*** Opening of Records for the exercise ***

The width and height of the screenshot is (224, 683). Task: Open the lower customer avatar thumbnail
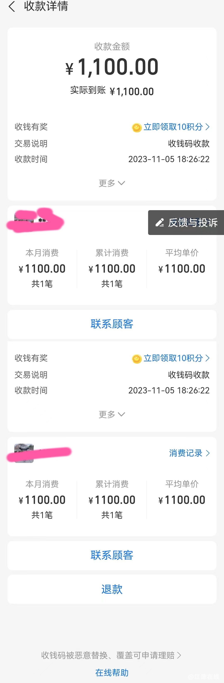[x=24, y=453]
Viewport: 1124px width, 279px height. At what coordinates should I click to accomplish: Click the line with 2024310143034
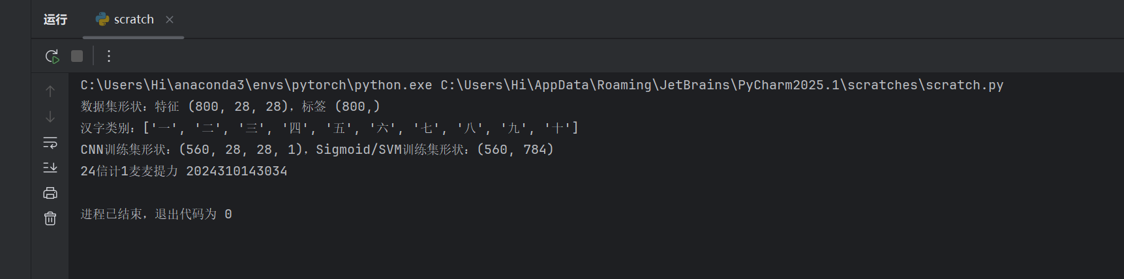(184, 171)
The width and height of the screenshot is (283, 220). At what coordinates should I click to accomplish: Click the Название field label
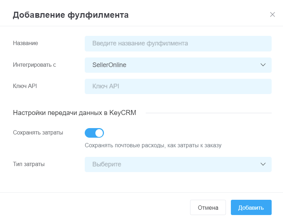pyautogui.click(x=26, y=43)
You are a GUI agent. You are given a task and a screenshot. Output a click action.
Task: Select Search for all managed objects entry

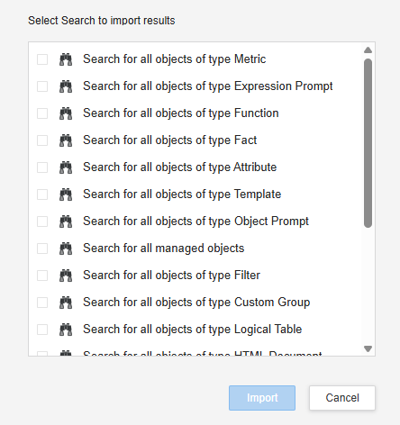pos(164,249)
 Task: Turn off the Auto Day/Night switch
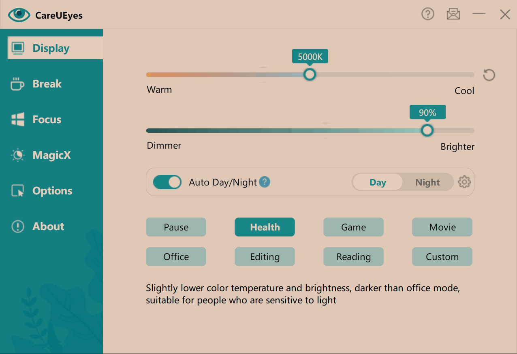tap(167, 182)

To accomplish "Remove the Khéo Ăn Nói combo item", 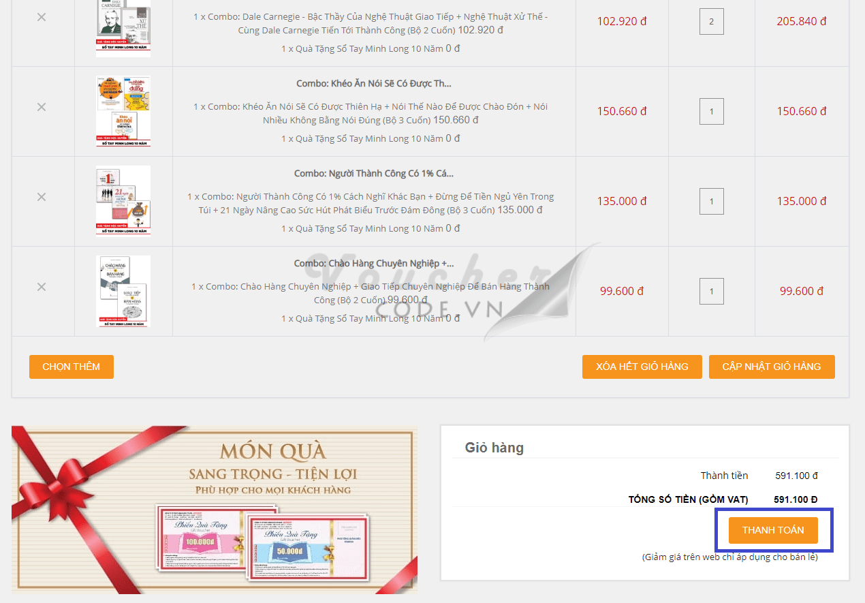I will point(42,107).
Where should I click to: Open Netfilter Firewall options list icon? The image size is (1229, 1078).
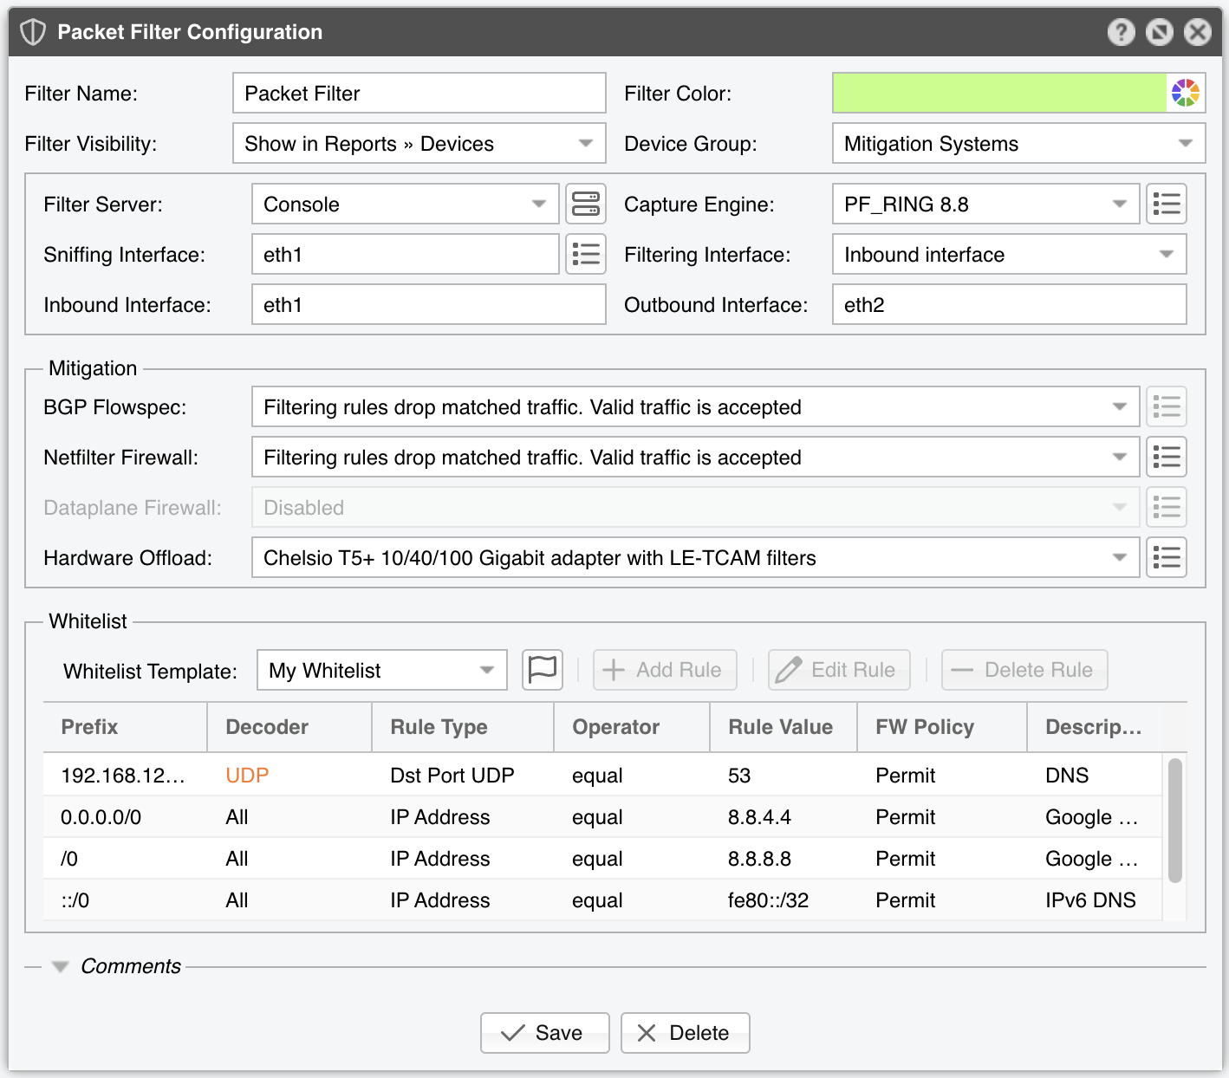(1166, 458)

*** Close of Records for the exercise ***

> **Required work**
Only the lines starting at the one that holds "Where should I" and ending at the last line of the data belong in your answer. Please set them down exactly and omit the pictures.

> **Response to this exercise**
Where should I click to: Open Netfilter Firewall options list icon? The image size is (1229, 1078).
(1166, 458)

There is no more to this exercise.